Well after KOC and denny's tonight I stopped by Cindi's to lend her a bunch of DVD'S
ahhhhh if I could only find a man who has a vampire fixation as big as mine and likes the same movies. Well i decided to give the kids a small adventure and took them with me. As i expected Lucy was a love and gave cindi lots of kisses and little man was moody , however after watching them with cindi's cat , I'm thinking .... they could learn to live with one. Men are over rated i just need more pets I mean kids
I took my profile off manhunt today as well I think I maybe turning back into a prud although I'm not really ready for the speed dating at KOC yet
well I'm going to watch smallville then hit the hay
i'm pulling one of my vanishing acts this week
i was so sick monday and my liver actually hurt.

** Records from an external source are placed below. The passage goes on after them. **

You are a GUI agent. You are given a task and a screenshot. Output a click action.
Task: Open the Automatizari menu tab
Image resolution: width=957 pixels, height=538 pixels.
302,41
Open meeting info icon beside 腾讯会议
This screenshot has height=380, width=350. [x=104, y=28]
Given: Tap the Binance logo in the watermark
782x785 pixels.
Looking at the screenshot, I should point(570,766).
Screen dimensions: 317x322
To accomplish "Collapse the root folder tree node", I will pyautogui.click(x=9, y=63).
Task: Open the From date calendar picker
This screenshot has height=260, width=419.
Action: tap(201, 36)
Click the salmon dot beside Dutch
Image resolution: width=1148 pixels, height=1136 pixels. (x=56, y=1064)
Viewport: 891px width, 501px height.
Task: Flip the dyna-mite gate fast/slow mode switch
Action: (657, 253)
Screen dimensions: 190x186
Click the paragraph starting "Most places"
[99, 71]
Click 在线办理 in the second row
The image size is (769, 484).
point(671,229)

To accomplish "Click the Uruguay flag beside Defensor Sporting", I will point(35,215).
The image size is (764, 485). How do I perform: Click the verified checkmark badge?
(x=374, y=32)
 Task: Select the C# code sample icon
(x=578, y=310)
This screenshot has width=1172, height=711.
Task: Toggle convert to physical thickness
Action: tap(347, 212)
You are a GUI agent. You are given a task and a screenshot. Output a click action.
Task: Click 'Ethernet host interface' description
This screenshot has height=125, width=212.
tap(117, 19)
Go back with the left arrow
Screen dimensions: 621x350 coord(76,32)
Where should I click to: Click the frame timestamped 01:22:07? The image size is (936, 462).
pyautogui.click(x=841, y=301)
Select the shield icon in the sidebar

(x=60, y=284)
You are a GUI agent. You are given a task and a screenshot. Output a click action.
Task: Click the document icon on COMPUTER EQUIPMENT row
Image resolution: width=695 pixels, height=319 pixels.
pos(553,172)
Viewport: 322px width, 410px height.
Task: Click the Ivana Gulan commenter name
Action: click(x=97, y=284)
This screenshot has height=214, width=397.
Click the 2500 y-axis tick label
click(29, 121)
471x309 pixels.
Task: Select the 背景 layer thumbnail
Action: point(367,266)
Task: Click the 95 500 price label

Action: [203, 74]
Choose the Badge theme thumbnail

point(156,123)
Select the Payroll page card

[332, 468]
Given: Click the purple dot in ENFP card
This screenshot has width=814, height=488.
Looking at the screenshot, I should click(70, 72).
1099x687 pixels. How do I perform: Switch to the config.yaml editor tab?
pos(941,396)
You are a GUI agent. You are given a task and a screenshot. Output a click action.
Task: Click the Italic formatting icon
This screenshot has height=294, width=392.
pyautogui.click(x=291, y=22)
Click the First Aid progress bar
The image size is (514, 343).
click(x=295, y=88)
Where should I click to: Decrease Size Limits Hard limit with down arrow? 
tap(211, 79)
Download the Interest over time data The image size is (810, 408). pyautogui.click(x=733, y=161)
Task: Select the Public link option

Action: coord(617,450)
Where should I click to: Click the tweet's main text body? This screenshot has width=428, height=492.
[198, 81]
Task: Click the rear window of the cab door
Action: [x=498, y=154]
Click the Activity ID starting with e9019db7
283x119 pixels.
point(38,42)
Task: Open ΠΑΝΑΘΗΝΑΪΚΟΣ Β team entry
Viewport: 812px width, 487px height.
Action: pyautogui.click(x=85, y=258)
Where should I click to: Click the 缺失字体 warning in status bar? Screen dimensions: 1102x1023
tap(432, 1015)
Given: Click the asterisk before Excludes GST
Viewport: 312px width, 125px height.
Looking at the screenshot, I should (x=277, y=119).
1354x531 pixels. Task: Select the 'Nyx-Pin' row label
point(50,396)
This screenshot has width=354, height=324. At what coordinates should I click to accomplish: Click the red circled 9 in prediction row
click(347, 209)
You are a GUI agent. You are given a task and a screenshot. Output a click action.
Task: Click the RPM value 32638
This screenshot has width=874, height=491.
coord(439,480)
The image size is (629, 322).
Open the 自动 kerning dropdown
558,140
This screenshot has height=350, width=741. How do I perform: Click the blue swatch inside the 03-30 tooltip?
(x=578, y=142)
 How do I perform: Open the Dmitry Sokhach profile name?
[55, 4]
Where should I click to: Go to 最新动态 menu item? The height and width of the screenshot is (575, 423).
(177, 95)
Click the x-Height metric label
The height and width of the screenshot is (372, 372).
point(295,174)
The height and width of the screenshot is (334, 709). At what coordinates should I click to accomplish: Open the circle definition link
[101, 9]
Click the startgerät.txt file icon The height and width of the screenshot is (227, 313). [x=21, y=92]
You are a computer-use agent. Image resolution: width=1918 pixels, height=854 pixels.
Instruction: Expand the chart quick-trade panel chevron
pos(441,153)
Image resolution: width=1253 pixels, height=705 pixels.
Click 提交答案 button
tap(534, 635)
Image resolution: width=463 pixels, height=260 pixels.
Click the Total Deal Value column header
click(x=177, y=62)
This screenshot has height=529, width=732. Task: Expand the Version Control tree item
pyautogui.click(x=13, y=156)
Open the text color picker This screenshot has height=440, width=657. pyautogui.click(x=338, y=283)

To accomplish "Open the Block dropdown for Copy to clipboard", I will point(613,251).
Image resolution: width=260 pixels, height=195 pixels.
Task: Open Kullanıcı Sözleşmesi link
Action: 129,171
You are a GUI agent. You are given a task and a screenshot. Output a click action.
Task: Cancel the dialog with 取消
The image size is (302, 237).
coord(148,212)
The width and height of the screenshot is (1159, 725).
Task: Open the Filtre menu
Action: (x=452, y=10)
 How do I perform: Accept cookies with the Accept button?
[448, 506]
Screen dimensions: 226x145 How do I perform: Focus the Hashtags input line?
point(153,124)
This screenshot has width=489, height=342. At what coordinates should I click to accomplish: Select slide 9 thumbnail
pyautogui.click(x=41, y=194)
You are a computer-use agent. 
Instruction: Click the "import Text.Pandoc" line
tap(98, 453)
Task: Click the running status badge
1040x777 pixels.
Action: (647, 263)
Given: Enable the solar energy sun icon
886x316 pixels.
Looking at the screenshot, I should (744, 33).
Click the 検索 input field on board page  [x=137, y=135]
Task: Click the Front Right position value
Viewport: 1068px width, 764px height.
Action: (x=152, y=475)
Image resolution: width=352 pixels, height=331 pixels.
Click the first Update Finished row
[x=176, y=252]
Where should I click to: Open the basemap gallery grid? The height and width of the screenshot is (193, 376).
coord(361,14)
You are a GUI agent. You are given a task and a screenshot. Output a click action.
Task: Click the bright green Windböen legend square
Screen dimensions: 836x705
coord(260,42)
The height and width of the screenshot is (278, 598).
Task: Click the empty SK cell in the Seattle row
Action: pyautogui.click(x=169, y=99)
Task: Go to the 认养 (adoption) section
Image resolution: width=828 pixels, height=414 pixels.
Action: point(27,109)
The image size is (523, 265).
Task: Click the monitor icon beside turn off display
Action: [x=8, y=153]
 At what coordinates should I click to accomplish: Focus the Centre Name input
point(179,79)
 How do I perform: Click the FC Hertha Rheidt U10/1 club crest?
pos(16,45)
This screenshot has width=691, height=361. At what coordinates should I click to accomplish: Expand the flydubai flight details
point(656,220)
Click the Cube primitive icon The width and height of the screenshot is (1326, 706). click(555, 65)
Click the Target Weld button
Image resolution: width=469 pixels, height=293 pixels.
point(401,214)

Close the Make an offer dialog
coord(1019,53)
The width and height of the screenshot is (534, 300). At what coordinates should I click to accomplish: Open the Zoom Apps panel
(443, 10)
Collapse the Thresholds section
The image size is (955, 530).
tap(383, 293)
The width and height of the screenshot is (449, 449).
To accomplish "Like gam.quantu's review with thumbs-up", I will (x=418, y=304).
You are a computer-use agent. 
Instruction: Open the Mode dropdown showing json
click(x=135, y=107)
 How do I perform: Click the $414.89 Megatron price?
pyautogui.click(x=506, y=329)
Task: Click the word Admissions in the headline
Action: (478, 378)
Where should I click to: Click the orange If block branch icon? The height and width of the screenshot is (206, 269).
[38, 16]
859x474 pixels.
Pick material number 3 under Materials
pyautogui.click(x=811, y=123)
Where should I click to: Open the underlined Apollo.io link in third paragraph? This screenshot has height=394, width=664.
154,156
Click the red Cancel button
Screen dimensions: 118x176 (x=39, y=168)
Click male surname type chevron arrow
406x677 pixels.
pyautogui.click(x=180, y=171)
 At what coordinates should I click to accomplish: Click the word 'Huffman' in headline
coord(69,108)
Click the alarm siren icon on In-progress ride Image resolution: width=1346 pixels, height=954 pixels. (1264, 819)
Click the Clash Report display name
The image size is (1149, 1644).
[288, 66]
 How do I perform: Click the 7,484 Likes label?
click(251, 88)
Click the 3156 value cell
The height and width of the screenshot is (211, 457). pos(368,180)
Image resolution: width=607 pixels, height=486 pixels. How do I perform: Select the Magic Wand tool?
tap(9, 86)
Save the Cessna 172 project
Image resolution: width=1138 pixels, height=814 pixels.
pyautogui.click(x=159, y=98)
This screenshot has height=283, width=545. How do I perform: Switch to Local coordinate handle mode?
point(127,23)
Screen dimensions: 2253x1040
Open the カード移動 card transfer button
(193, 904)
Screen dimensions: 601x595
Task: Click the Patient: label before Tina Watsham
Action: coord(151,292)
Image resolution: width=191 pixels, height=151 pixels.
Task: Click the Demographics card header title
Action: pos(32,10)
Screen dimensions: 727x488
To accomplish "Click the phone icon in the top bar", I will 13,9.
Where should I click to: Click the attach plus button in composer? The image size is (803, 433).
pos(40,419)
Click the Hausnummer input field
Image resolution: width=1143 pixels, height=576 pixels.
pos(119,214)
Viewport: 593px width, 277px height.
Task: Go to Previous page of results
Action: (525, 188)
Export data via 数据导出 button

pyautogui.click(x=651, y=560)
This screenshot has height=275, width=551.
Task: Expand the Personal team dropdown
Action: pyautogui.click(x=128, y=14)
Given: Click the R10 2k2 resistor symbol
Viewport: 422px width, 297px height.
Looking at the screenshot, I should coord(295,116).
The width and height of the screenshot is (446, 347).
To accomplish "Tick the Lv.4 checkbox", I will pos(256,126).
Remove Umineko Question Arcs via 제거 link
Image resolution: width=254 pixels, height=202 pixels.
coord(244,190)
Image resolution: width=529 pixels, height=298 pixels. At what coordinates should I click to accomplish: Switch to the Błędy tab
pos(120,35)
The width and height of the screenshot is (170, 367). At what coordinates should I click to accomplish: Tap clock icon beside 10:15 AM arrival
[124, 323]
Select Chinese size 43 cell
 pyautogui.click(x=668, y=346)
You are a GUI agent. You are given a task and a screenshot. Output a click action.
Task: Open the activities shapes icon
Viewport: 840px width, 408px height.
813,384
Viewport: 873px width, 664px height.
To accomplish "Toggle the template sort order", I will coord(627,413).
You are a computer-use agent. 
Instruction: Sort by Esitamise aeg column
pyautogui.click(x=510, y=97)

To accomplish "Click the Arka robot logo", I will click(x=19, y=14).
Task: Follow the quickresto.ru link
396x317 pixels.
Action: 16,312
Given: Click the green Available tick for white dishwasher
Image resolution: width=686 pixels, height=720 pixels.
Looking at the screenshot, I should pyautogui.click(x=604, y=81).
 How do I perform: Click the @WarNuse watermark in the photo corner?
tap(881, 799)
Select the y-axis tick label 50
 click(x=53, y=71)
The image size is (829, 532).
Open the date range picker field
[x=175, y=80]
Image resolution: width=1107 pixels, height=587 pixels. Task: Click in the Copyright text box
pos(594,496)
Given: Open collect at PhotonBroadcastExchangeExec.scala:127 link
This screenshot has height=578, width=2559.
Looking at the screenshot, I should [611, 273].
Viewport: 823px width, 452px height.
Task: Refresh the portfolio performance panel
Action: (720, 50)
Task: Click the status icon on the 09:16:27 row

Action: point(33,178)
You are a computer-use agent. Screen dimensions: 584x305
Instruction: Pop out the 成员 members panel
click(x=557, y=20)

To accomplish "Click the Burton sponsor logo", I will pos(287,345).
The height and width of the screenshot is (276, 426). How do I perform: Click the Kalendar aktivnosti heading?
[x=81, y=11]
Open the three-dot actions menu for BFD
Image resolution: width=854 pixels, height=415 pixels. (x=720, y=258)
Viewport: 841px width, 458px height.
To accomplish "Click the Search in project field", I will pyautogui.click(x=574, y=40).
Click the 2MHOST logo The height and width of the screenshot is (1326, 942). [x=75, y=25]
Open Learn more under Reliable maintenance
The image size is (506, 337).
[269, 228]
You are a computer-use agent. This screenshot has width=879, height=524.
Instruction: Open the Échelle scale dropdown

so i've decided to see if i can go 30 days without drinking
hope to come up for air soon
Well I had one of the greatest most inspirational thoughts the other day. It had to do with life, dipping your toe in the sea, alzheimers, random acts of kindness, and trying to be the man my dogs think I am. And of course right when i was finishing my last sentance my computer crashed !!!, and my moment of great wisdom on life was gone . I would first like to start out by thanking faithdigger for one of the most uplifting notes i've recieved. For those of you who don't know I actually live with my grandmother , she has stage 2 alzheimers and i've been her legal guardian for three years now.
Well i went out last night actually had fun did miss my cindi-lou ( supersniffles ) she brings such color to my life. I had my netfix arrive today so i think i'll be doing a justice league and gilmore girls night and staying off line. for those of you who know about my bad drunken E-bay habit will be happy to know I did'nt get on e- bay the other night , it was amazon :( , I am now the proud owner of a male nude yoga DVD. Well im off to have a glass of wine , play with lucy and watch cartoons. Next week I'll let you know how the nude yoga's going
Boring day today , see that what happens when i stay sober
gave lucy and little man a bath today ... and btw little man is my dog not my little man , that little man's name is patrick jr. I suggest you watch coupling for any referances you need on that.
Have my second session with a trainer tomorrow, and God i'm craving pizza i used to love the gym i worked out 5 times a week , now the only thing i really want to lift is a cape cod
Well back to gilmore girls told you im boring when im sober ... oh wait i still have half a bottle of menage a' trois and you know how i love a little menage a' trois
so first the wine and then E-BAY !!!!!